Monday, December 10, 2007

The Call

To whom are left the rousing soliloquies?
That word that stirs the heart, challenges the spirit?
To whom the sword? To whom the final stand-off?

Those at the battlefront.

Our lot - our chosen lot is not to stand aside and let others fight
for our freedom, no. Our lot - our chosen lot is not to watch while others
- bolder than ourselves, with greater conviction, more reckless of their
own lives, more envisioned, more consumed with purpose - our lot is not
to watch these charge the battle lines.

It is for us to be among them.

A more frightening yet inspiring vision I know not of. Our place is to storm
the castle, lay siege to the strongholds, give our every last breath, our every
last strength, ourselves to the cause. To say, " I died today - but Christ lives
in me."

The front-line men. The ones who stood when others ran. The ones who fought
when surrender called. The broken front-liners who bore the first onslaught,
plunged into the sea of the enemy - to swarm, to crush, to tear down, to destroy,
to smite the enemies' weapons with a single blow. Not by power and not by might
but by His Spirit.

To crush the enemy. To crush the enemy!

Our lot, nay - no more. But our call, our destiny.
Mine. Yours. Ours.
For we are front-liners.
The baton is in our hands.
Nay yet again...
for it is a torch.

2 comments:

Jameson Gadzirai said...

"Ha!
'Swounds, I should take it, for it cannot be
But I am pigeon-livered and lack gall
To make oppression bitter, ...."

Many a time we find ourselves like Hamlet, pigeon livered and lacking gall to seize the moment, make the call certain...

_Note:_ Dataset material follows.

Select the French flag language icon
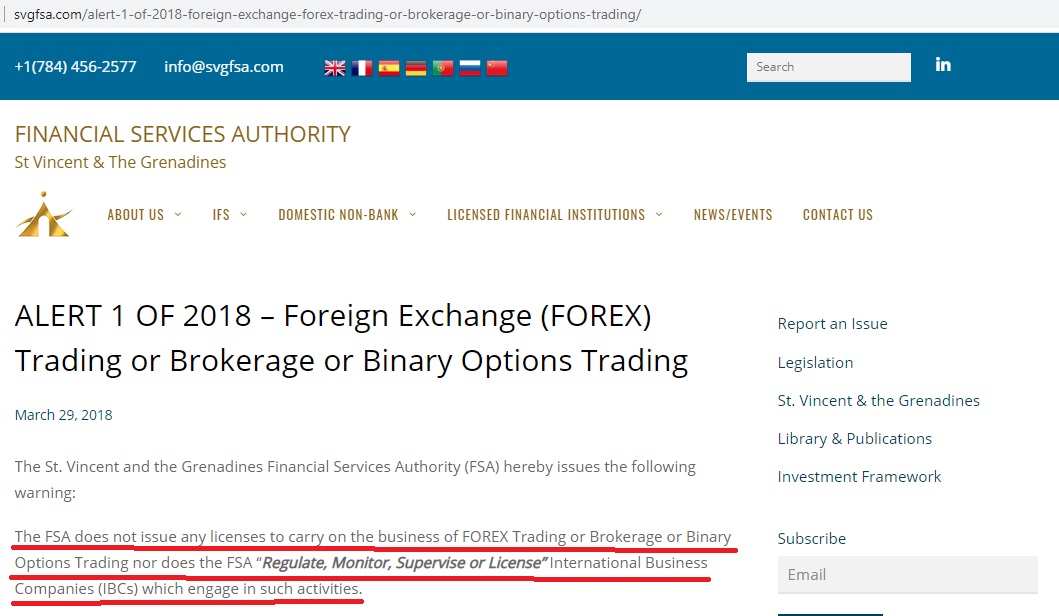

Nice one... just wondering... when does a call cease to be one, when we do accept it, or when we continue to hear its bells toll, while inside we toss and turn on whether to accept or not

Chiratidzo Chiweshe said...

Interesting question. when does a call cease to be a call? I would put to you another question: does a call cease to be simply because for one reason or another, we no longer hear it?